I18N WG comments on WebArch Doc (first part) from Martin Duerst on 2004-03-18 (public-webarch-comments@w3.org from March 2004)

From: Martin Duerst <duerst@w3.org>
Date: Thu, 18 Mar 2004 16:47:55 -0500
To: public-webarch-comments@w3.org
Cc: w3c-i18n-ig@w3.org
Message-Id: <4.2.0.58.J.20040318113831.055dc060@localhost>
Dear TAG,

Below receive the first part (apart from our comment on dependencies
between the WebArch document, the revision of the URI spec, and the
IRI draft) of the I18N WG (Core TF) comments on the WebArch document.

Please send replies to these comments to the I18N IG mailing list
(w3c-i18n-ig@w3.org), not only to me.

[1] The term 'language' is used both for natural language (in the Abstract
     and for (document/data) format. In the later case, 'format' should
     be used everywhere, to avoid confusion. This would be the same as
     in Charmod.

» **Stated exercise A**:
In the I18N WG message, to which mailing list should replies to the comments be sent?
» **Stated exercise B**:
Pick up the I18N WG message on the WebArch document after its last sentence and continue it.
The lines after this point are unrelated to the I18N WG message.

» **Dataset section**:
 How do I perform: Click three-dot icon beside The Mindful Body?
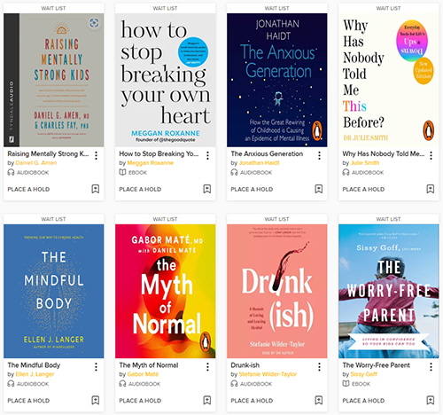click(x=96, y=367)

» **Response A**:
The I18N IG mailing list (w3c-i18n-ig@w3.org).

» **Response B**:
[2] 'Oaxaca' is used in many examples. Glad to see a non-US example, but
     we are afraid that this may lead to questions on how to pronounce it
     in large parts of the world. We suggest to replace it with something
     simpler, one idea might be 'Lima' (although the weather is not as
     good there as in Oaxaca :-( ).

[3] section 1, figure: please show charset in Content-type.

[4] 1.2.1, first bullet: This and
     http://www.w3.org/2001/tag/doc/whenToUseGet.html#i18n
     are basically okay. However the word 'limitations' (related to i18n)
     may give the wrong impression; it is not clear what the i18n concerns are.
     We suggest that you describe the issue more clearly, e.g. as
     "The design works reasonably well, although there are issues related
      to the transmission of non-ASCII characters." (please note the
     use of the word 'issues' rather than 'limitations'; although there
     are indeed some limitations as to the combinations of encodings
     in form pages and in requests, due to well-established practices
     based on HTML 4, there is no fundamental limitation to the basic
     use of non-ASCII characters.
     Also, please make sure the reader can directly go to the relevant
     section in the finding. Also, you may want to point to the FAQ
     on "What is the best way to deal with encoding issues in forms that
     may use multiple languages and scripts?"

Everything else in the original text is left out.